Change the title OR the text.
This was an interesting article about the cool things he did.
Steve Jobs was involved in this work but this is NOT what this article is about.
So Jobs loved to micromanage. And it worked at Apple and at NeXT and at Apple, because Jobs knew a thing or two about software. But micromanaging your own cancer care doesn't work so well, does it now?
Judging from the Isaacson biography, Jobs would have been fine had he actually attended to the fact that he had cancer right away, rather than spending a year ignoring it.
It did make it into the book--Jobs mostly spent that year eating differently, but it wasn't a major focus of his life and aside from the change in diet he did more or less ignore it. If he obsessed over it as much as he actually obsessed over things at times, perhaps things would have gone differently. But it's clear that he did not.

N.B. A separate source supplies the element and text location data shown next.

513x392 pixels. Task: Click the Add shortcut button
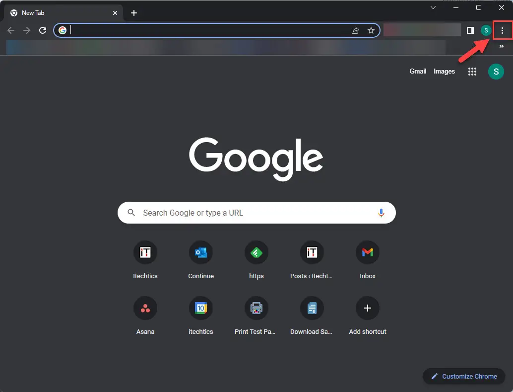coord(367,309)
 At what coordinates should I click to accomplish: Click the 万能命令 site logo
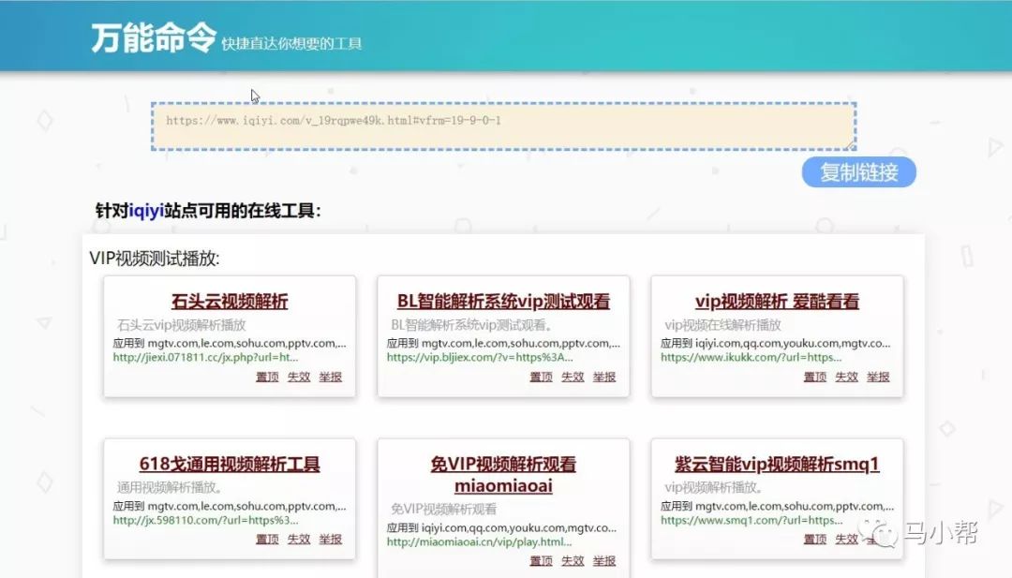tap(152, 36)
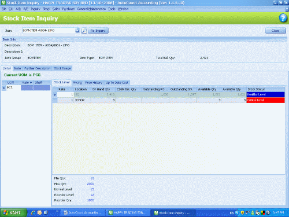The width and height of the screenshot is (289, 217).
Task: Open the Stock Image tab
Action: click(x=62, y=68)
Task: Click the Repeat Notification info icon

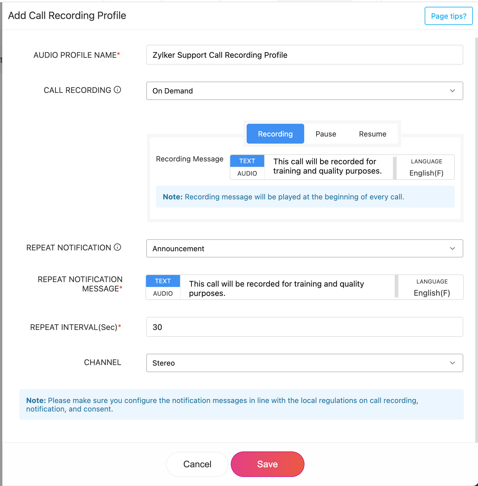Action: click(117, 247)
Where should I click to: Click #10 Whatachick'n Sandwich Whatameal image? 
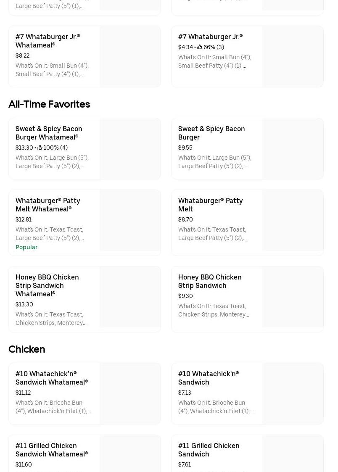click(x=130, y=393)
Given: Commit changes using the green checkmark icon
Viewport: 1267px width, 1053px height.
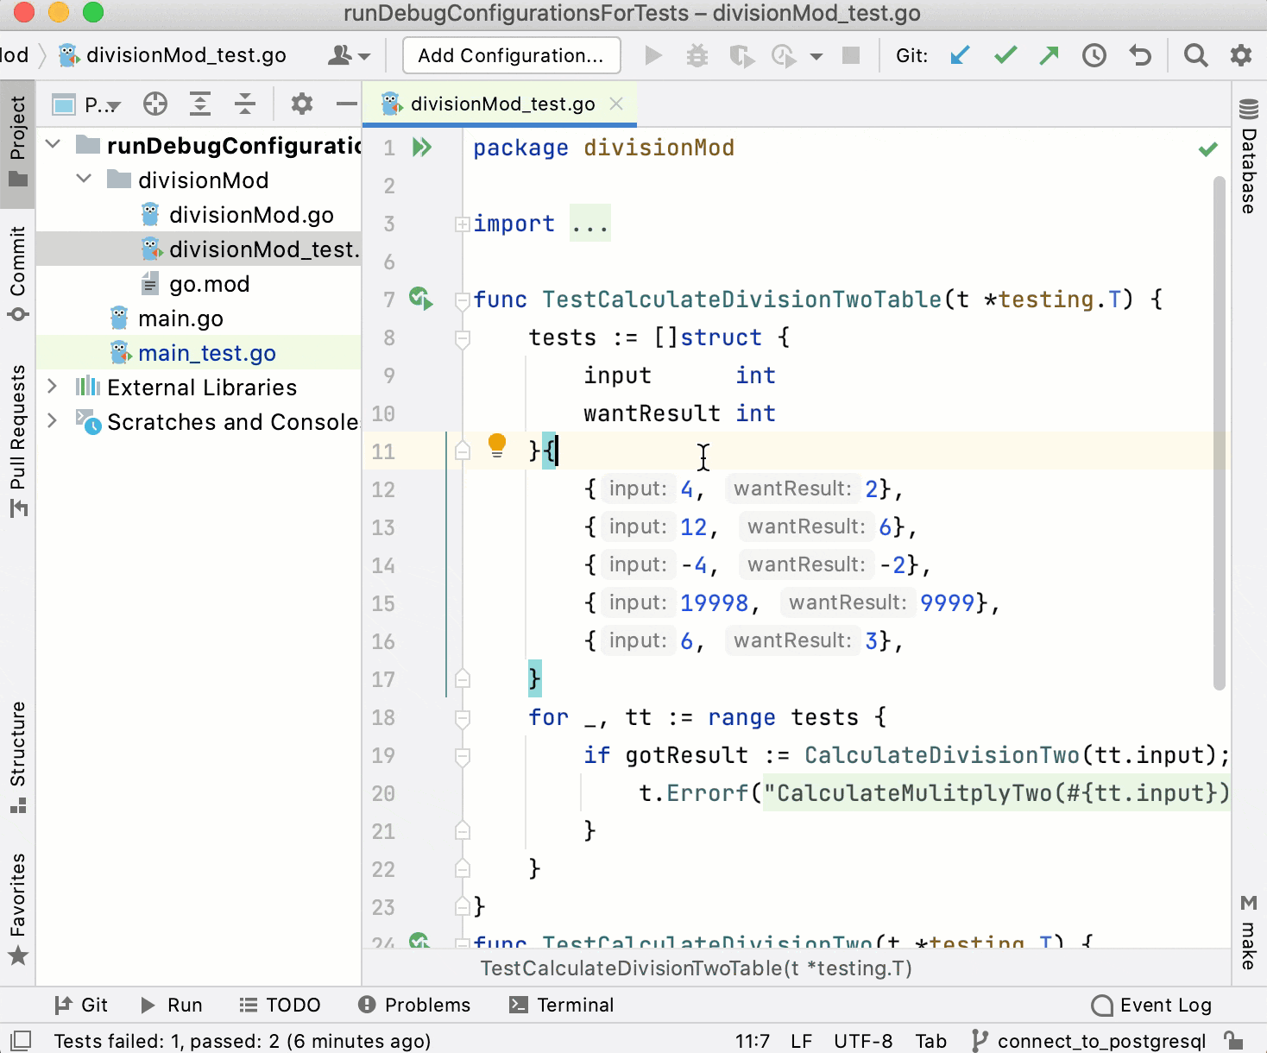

It appears the book glossed over what actually happened. Jobs worked with a number of alternative medicine con artists, to no result, obviously. Obsessing doesn't work when the methodology is wrong, and alternative medicine is the wrong methodology for treating serious medical problems.
Maybe I'm just glossing over it. The sense I got from the book was that he did a lot of stuff with diet and alternative medicine, but he also refused to focus on the problem until it was too late. One would hope that if he were that focused on it, he would have changed his mind about treatment in time to actually do something about it, rather than letting it sneak up on him for a year.
http://tirania.org/blog/archive/2012/Nov-07.html
Basically, Miguel argues that Walter Isaacson failed, as did many who tried to describe Steve Jobs recently:
>Whenever the story gets close to an interesting historical event, or starts exploring a big unknown of Steve's work, we are condescendingly told that "Steve Activated the Reality Distortion Field".
>Every. Single. Time.
>Not once did the biographer try to uncover what made people listen to Steve. Not once did he try to understand the world in which Steve operated. The breakthroughs of his work are described with the same passion as a Reuters news feed: an enumeration of his achievements glued with anecdotes to glue the thing together.
It's great to see a real account of working with him, minus the “magic” BS.